Punktów miało być pięć i oto obie piątki:

Na purytańską, amerykańską plażę zabrałabym polskie gołe dupcie małych dzieci. Nie mówię o ekshibicjoniźmie, tylko o tym, żeby bez łamania niepisanych reguł można było na widoku dzieciakowi pieluszkę czy gatki zmienić i pośladki wywietrzyć. Żeby dupcia była dupcią, a nie, jak tu się straszy, potencjalnym obiektem pedofila. Żeby mogła sobie pobiegać w swej naturalnej odsłonie chociaż przez moment, nie wywołując zgorszenia.

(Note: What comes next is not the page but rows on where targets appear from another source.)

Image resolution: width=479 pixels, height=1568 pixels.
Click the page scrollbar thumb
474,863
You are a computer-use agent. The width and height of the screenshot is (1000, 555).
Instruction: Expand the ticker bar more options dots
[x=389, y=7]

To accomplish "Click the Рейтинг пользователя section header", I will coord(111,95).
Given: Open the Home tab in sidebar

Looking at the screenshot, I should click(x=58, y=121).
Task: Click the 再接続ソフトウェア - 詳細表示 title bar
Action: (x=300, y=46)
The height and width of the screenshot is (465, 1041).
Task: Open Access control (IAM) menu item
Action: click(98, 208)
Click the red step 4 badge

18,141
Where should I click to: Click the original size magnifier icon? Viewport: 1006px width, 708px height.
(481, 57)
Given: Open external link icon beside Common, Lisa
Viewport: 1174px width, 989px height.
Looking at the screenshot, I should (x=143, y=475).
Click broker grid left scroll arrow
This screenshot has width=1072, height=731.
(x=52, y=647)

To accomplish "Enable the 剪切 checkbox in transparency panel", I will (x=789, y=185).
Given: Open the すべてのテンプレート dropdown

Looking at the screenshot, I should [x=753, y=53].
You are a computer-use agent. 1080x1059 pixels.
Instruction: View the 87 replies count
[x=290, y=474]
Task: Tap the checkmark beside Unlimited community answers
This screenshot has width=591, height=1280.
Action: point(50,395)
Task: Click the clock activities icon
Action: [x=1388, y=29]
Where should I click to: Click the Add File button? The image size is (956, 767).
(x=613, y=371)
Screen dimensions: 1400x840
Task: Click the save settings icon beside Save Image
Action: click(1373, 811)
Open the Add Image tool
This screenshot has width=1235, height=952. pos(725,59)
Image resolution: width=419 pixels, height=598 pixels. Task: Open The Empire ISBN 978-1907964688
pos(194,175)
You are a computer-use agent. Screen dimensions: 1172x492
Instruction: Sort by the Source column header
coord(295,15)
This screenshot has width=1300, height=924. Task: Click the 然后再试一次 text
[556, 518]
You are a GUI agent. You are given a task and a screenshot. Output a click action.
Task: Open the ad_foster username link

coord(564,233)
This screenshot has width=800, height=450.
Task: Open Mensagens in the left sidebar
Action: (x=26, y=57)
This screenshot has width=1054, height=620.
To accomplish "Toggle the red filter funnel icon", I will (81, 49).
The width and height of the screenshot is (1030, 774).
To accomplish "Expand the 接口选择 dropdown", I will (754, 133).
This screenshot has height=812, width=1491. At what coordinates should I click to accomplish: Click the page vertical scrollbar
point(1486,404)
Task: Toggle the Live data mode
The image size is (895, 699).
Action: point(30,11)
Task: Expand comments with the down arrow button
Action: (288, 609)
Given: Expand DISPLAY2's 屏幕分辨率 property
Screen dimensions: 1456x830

Wreszcie na polskiej plaży poprosiłabym o amerykańskie niegapienie się na ludzia. Zaleciłabym zastosowanie zasady Keep your eyes to yourself - ślepia przy sobie. Wystąpiłabym z petycją o nie gałowanie na innych, szczególnie, że niektórym z nas społeczeństwo już dawno przylepiło etykietkę odbiegających od normy.

Zabrałabym ze sobą wszędzie poza Stany amerykański model tłumu: jesteśmy razem, ale uprzejmie osobno, w razie jakim ktoś pomoże, ale póki plażujemy, czujmy się swobodnie. Niechże nikt nikomu wzrokiem w paradę nie wchodzi.